= Exercise directions =
Please copy the stretch from the line containing "The width and" through the line containing "center [158, 742]." in the listing below, reproducing those lines exactly.

= Data =
□ □ □ □ □ □ □
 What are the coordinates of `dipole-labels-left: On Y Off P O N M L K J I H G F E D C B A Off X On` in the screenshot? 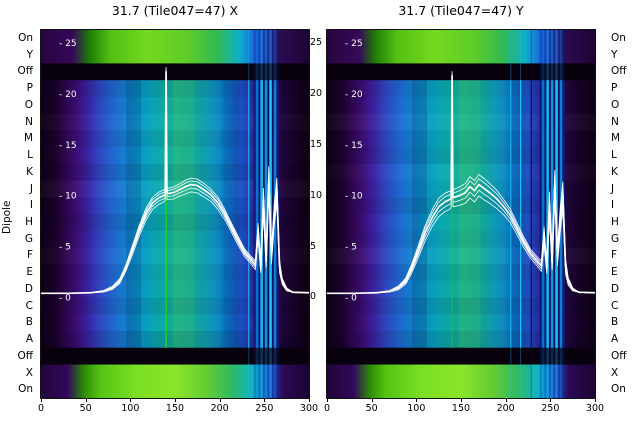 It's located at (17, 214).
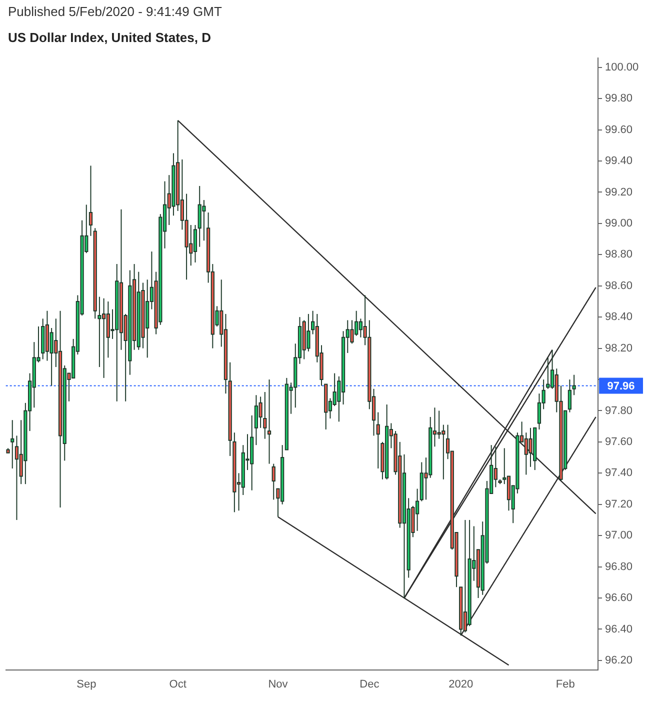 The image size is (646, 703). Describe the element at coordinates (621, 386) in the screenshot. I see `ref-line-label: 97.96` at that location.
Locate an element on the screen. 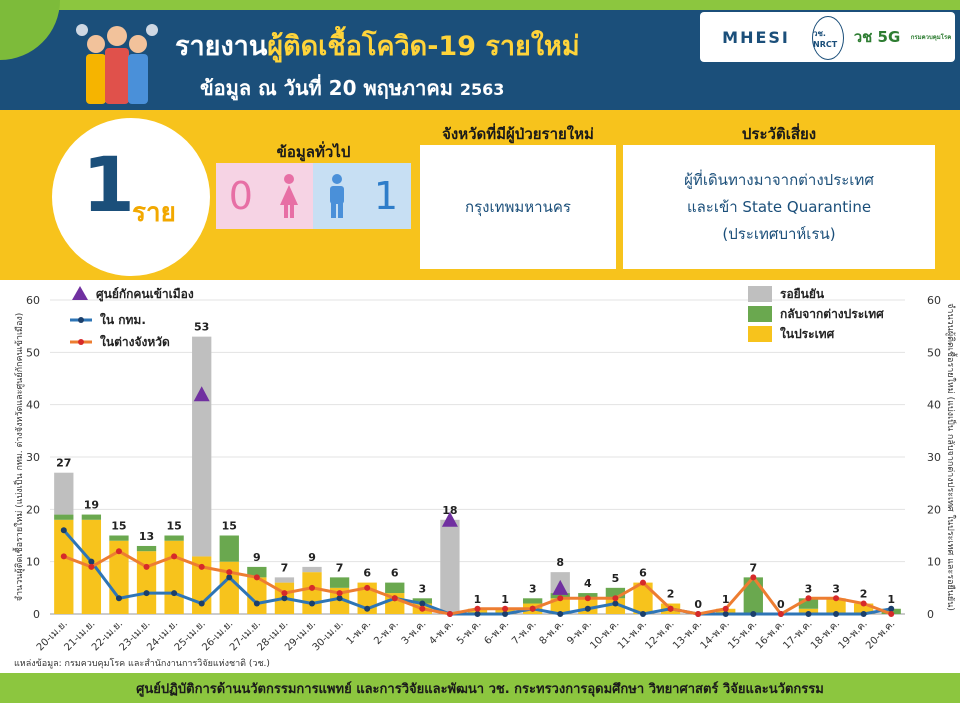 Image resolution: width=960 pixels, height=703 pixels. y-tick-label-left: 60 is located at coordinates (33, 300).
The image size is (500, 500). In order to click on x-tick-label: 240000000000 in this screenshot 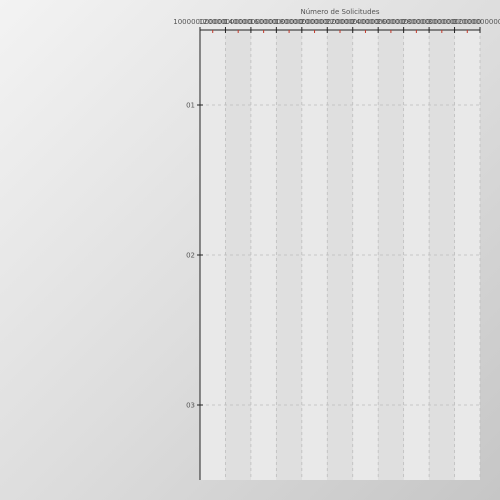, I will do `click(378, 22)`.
□ □ □ □ □ □ □
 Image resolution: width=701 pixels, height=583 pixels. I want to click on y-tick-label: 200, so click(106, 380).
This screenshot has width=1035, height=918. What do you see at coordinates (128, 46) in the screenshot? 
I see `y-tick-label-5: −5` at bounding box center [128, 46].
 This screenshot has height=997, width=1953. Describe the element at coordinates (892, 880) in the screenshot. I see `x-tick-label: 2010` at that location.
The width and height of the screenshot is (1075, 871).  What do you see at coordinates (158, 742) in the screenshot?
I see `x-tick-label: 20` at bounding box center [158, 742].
□ □ □ □ □ □ □
= Written solution =
The width and height of the screenshot is (1075, 871).  What do you see at coordinates (158, 742) in the screenshot?
I see `x-tick-label: 20` at bounding box center [158, 742].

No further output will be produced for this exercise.